1. PPO (Proximal Policy Optimization)
Das Hauptproblem von Vanillia Policy Gradients (wie REINFORCE) ist der "Destructive Update"-Fehler. Ein einziger schlechter, riesiger Gradienten-Schritt im neuronalen Netz zerschießt die gesamte mühsam gelernte Policy, woraufhin der Roboter plötzlich komplett vergisst, wie man geht ("Policy Collapse"). OpenAI löste dies 2017 mit PPO. Der Algorithmus erzwingt eine "Trust Region". Die Loss-Funktion beinhaltet eine Clipping-Mechanik (meist $\epsilon = 0.2$): Sie verbietet dem neuronalen Netz schlichtweg, sich in einem einzigen Trainingsschritt um mehr als 20% von der vorherigen Policy wegzubewegen. Wenn ein Update extrem gut aussieht, kappt PPO den Gradienten. Das macht das Training stetig monoton steigend, extrem robust und ist der Hauptgrund, warum ChatGPT im RLHF-Schritt mit PPO trainiert wurde.
2. The Policy Gradient Theorem
Warum funktioniert das mathematisch überhaupt?
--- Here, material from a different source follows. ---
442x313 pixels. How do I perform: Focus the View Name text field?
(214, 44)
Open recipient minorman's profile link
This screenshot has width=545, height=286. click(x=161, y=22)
Wenn wir die Welt (Env) nicht kennen, können wir die Belohnungsfunktion nicht direkt ableiten! Das Policy Gradient Theorem liefert den magischen Beweis: Wir müssen die Dynamik der Welt ($P(s'|s,a)$) überhaupt nicht ableiten! Die Formel $\nabla J(\theta) = \mathbb{E}{\pi} [ \nabla{\theta} \log \pi_{\theta}(a|s) \cdot Q^{\pi}(s,a) ]$ besagt: Du nimmst einfach die Trajektorien (Erfahrungen), multiplizierst den Gradienten deines Netzes (Log-Wahrscheinlichkeit der Aktion) mit dem tatsächlichen Return ($Q$). Fertig. Die unsichtbaren Übergangswahrscheinlichkeiten der Welt kürzen sich bei der formalen Ableitung komplett raus. Das ist der Grundstein für "Model-Free" RL.
3. Continuous Control & Gaussian Policies
Bei Q-Learning wählt das System diskrete Aktionen (Left, Right, Jump). Ein Roboterarm hat aber 6 Gelenke mit stufenlosen Drehmomenten ($-1.0$ bis $+1.0$). Wenn man das diskretisiert ($0.1, 0.2, \dots$), explodiert der Dimension-Space ("Curse of Dimensionality"). Policy Gradients lösen Continuous Control elegant: Das Neural Net gibt nicht "Left/Right" aus, sondern die Parameter einer Wahrscheinlichkeitsverteilung. Meistens sind das $\mu$ (Mittelwert) und $\sigma$ (Standardabweichung) einer Gaussverteilung. Die Engine sampelt eine echte reelle Zahl in jeder Millisekunde (z.B. $0.4392$ Ampere Stromstärke für den Motor). Wenn die Belohnung positiv war, schiebt das Backpropagation das $\mu$ in diese Richtung und schrumpft das $\sigma$ (wird sicherer).
Quick-Check
On-Policy?
Ja. Policy Gradient Methoden lernen meist "On-Policy". Sie lernen aus den Daten, die sie gerade selbst erzeugen. Alte Daten sind nutzlos (im Gegensatz zu Q-Learning / Off-Policy).Konvergenz?
Garantiert oft nur ein lokales Optimum. Man bleibt leicht in suboptimalen Strategien stecken ("Ich laufe im Kreis, weil ich da nicht sterbe").PPO?
Der Standard heute. Es stellt sicher, dass die Updates nicht zu groß sind ("Trust Region"), damit die Policy nicht kollabiert.